The claim
“BNP say no because they know AV will hurt them.”

Yes to Fairer Votes, 13 April, 2011

The background

The No to AV campaign argues that extremists such as the British National Party, the National Front and the British Union of Fascists would flourish under an Alternative Vote (AV) system.

Baroness Warsi said recently that, under AV, BNP votes would be counted several times – thus “back(ing) a system which rewards extremism and gives oxygen to extremist groups”.

Yet, if AV benefits the BNP so much, the Yes to AV campaign asked today: “Why does Nick Griffin want you to vote no?”

With just four weeks to go until the referendum, both sides are trying to shake off any association with the BNP.

The Yes camp launched a new campaign today arguing that AV won’t help the BNP, it’ll hurt them. Who’s right? FactCheck investigates.

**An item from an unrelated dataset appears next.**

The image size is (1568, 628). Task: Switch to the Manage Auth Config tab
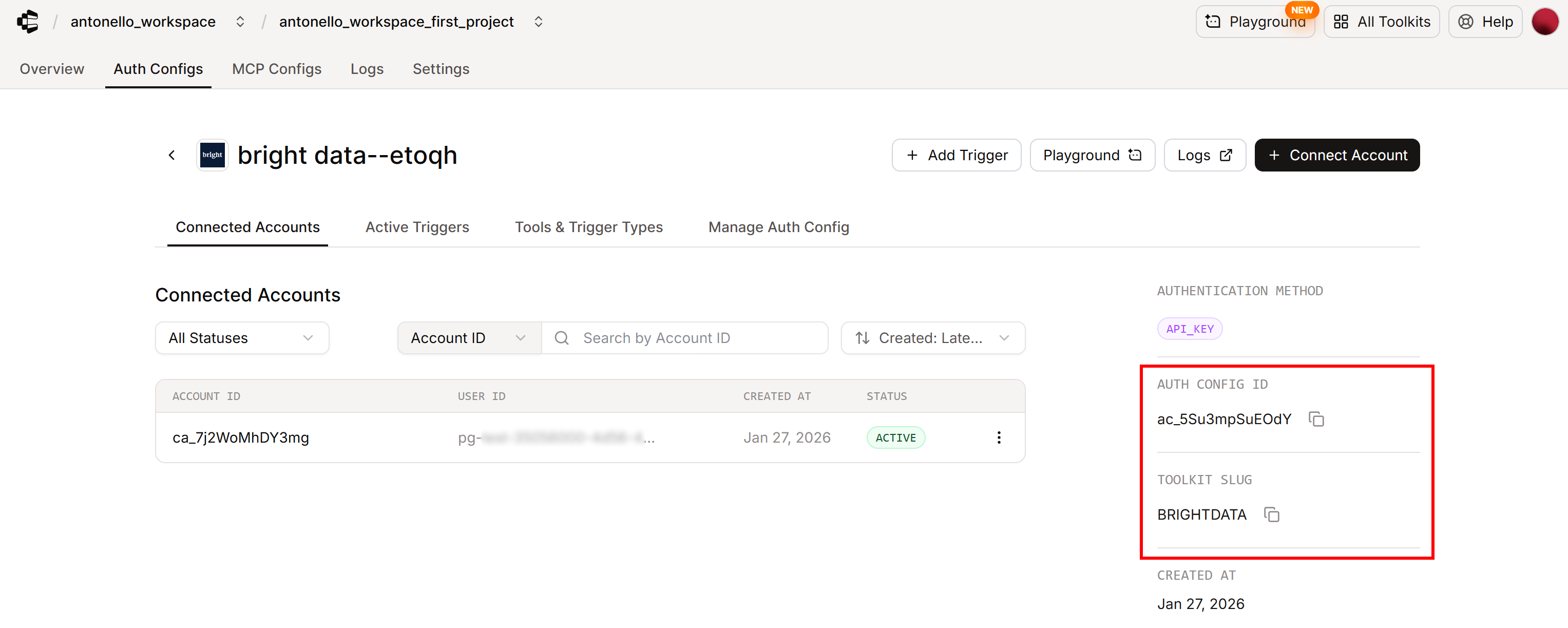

The Yes to Fairer Votes campaign pamphlet
The new Yes to Fairer Votes campaign poster

The analysis

To clarify how AV works: under the current “First Past the Post” voting system, it doesn’t matter how many people vote against you, if you have more votes than any of your rivals you’re elected. But with AV, the winning candidate has to achieve more than 50 per cent of all the votes.

If no one gets 50 per cent of the votes, the candidate with the fewest votes is eliminated.

Then voters who backed the eliminated candidate have their second choice put forward instead. (But it’s worth pointing out that voters whose candidates are still in the race also have their votes counted again – for that same No1 preference). This process carries on until someone gets 50 per cent.

So a BNP supporter might get another go at voting, as could any voter who backed a loser.

But would their second preference vote help swing the seat to a different party?

The 2010 British Election survey (a mock AV election in which 13,356 people took part) found 25 seats where a second preference vote from a BNP supporter could – in theory – push a winning candidate over the 50 per cent mark.

But the Institute for Public Policy Research (IPPR) found that secondary votes from BNP supporters wouldn’t be “decisive”.

“Even if we assume all BNP preferences go to a single candidate (which they wouldn’t) they would still require more than twice the number of BNP supporters to win under AV,” the IPPR said. “BNP voters cannot therefore single-handedly change a result”.

The BNP’s deputy chairman Simon Darby admitted to FactCheck that “it would be very difficult to get that amount of votes”.

So how would AV have affected the outcome of the last election? The IPPR research shows that BNP voters couldn’t have changed the result of any seat.

Take Barking, the constituency in which the BNP has its highest proportion in vote share.

Barking is a safe Labour seat and so is very unlikely to need second preference votes.

In the last election, Labour had a majority with 54 per cent of the vote, the Conservatives took 17.8 per cent of votes, the Lib Dems 8.2 per cent and BNP 14.6 per cent. Labour would have won on the first ballot.

The verdict

AV is highly unlikely to help the BNP win any seats, and the secondary votes of BNP supporters alone wouldn’t swing a seat for any other party – going on last year’s results.

In fact, in a very divided constituency, the BNP arguably has a better chance of winning a seat under First Past the Post than under AV.

The only way they’d do better would be through a move to PR (proportional representation) – which would give them seats in proportion to the share of the vote they achieve – and that’s not on offer.

“AV is a retrograde step – it’s worse than what we’ve got now,” Mr Darby told FactCheck. “We are never going to get our feet under the table under the AV system.”